If you've played Jet Grind Radio, you'll notice several changes to the way the new game handles. Tagging has been simplified to a single press of the R trigger when you're near tagging icons. Holding down the trigger will automatically tag the larger pieces of graffiti made up of multiple icons. The mechanics for dashing have also changed--the basic dash used in Jet Grind Radio has been replaced by the much more potent "boost dash." Essentially a turbo boost that uses up 10 cans of paint, boost dashing can be useful in many situations. Aside from the obvious increase in speed, the boost dash will also serve as an offensive attack that's vital to dealing with Rokkaku forces later in the game.
Jet Set Radio Future also includes a complete trick system that is actually integral to gameplay. Performing tricks will increase your speed when grinding, which is essential for making some of the seemingly impossible jumps you'll have to make. Trick combos are also vital to your success in other ways, as they will often let you reach new areas. For example, going from a handplant to an air trick in a half pipe will let you jump much higher than you normally would, which is the only way you'll ever advance through the sewers. Finally, grinding has become both easier to control and also more over-the-top; you'll be able to grind straight up certain poles and structures in the game. You'll be able to manually adjust your grind speed by pulling back on the analog stick to slow down or by performing tricks to speed up.
There's a lot to learn about how to play Jet Set Radio Future, and you'll gradually become acquainted with the finer points of the game's controls as you progress. You'll learn new moves when you encounter characters, who will challenge you to pull them off. A character is always available to teach you about the various gameplay elements. The game's difficulty and learning curve ramps up gradually at first, though later parts of the game can be very challenging.

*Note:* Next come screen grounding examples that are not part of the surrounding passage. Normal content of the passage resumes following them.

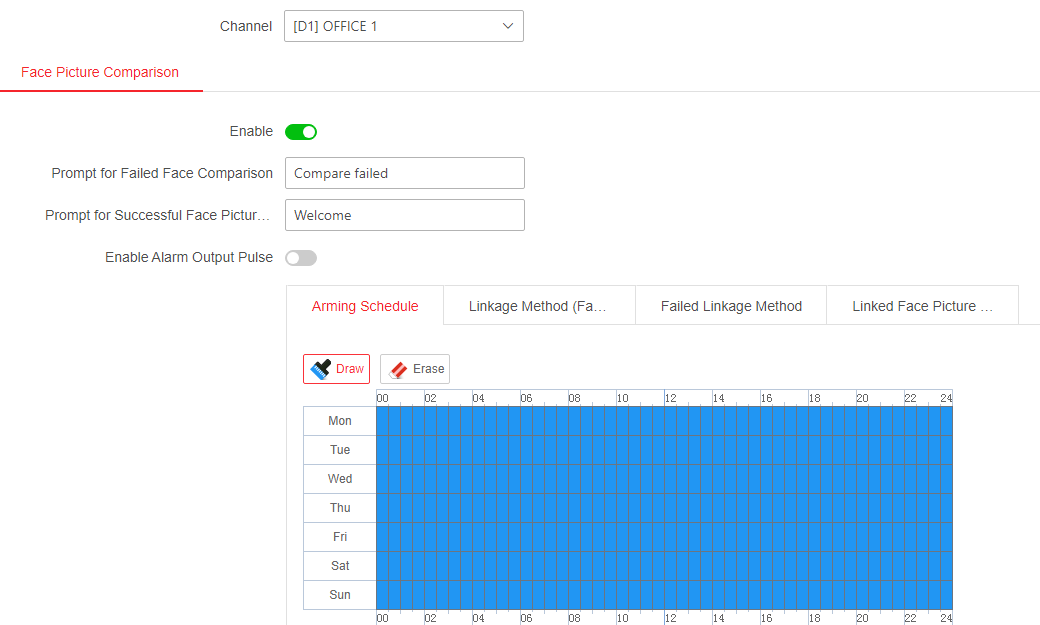Switch to Face Picture Comparison tab
1040x625 pixels.
tap(100, 73)

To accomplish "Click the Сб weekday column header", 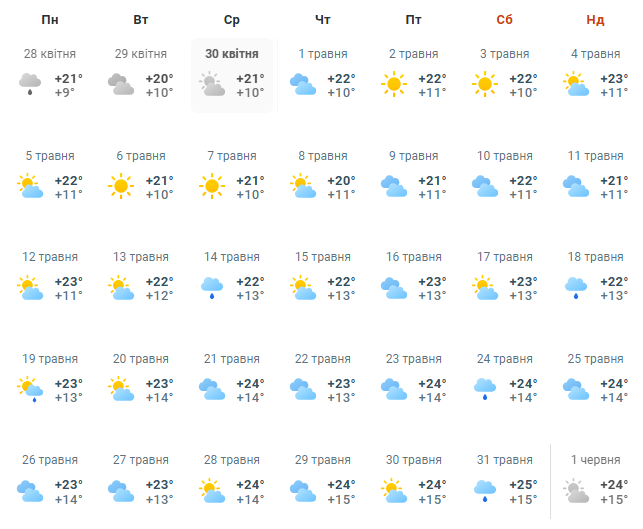I will (504, 19).
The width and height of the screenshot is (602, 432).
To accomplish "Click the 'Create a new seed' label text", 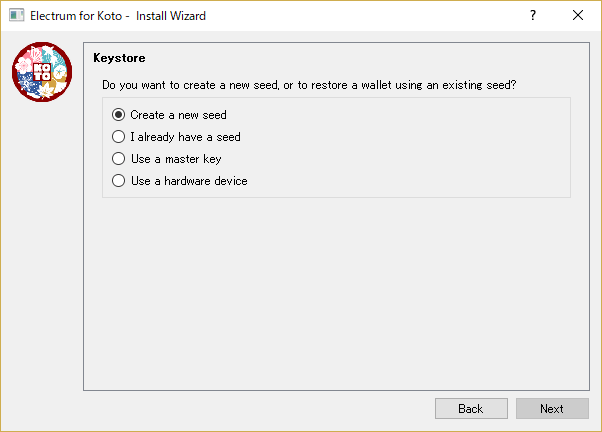I will click(179, 115).
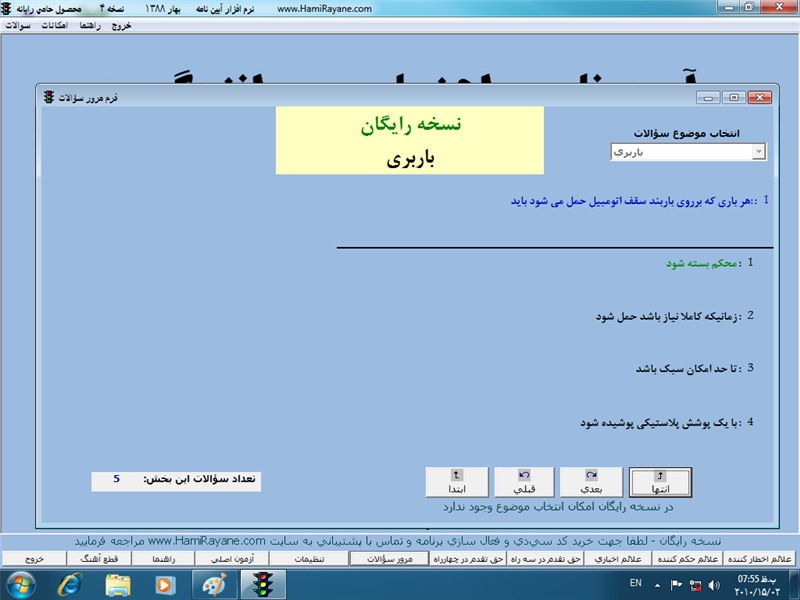The height and width of the screenshot is (600, 800).
Task: Click the Windows Start button
Action: pos(21,583)
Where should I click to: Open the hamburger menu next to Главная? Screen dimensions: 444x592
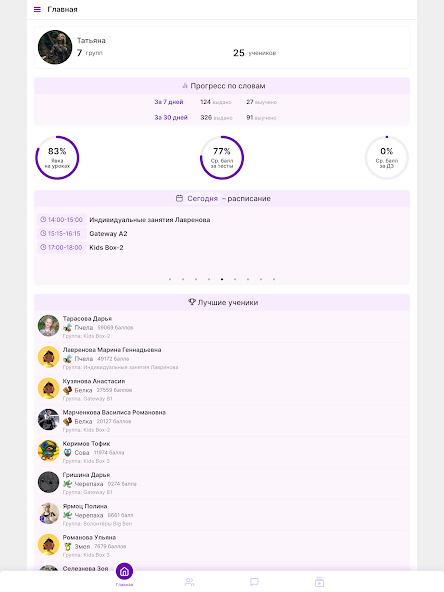click(x=37, y=9)
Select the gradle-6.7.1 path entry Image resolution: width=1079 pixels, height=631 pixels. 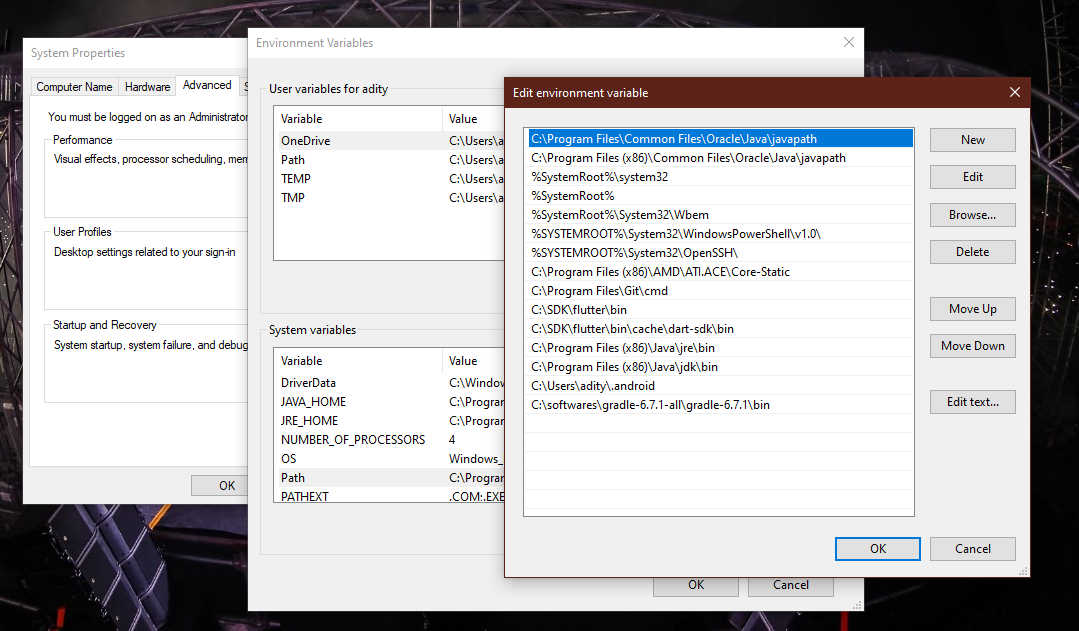[x=650, y=404]
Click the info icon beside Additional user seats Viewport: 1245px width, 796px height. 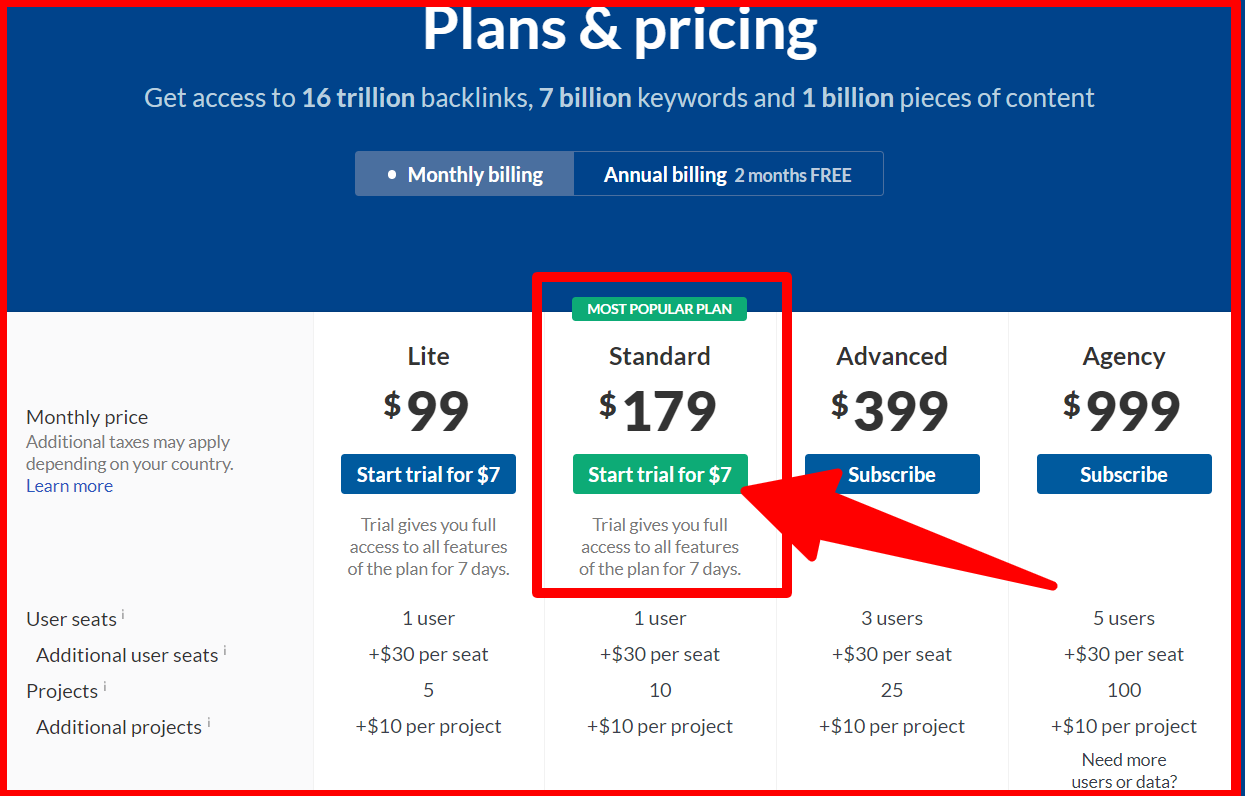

The tweaks to the controls in Jet Set Radio Future make it play quite differently from its predecessor. This time around, the emphasis is on fast tagging, speedy skating, and performing impressive tricks. To accommodate that, you're no longer constrained by time in any of the levels, which lets you go through and explore them at your leisure rather than trying to beat the clock. In terms of the game's actual structure, Jet Set Radio Future is less linear than the previous game is overall, but it unfolds in a slightly more conventional fashion, like a platformer. The single-player game is broken up into eight chapters that offer a few variations to the gameplay. In addition to tagging, you'll be exploring levels to acquire "graffiti souls," golden tapes, and new playable characters. You'll also engage in boss battles against other characters, which range from traditional tagging fights to minigame competitions. You'll also be on the prowl for entrances to new levels in the game.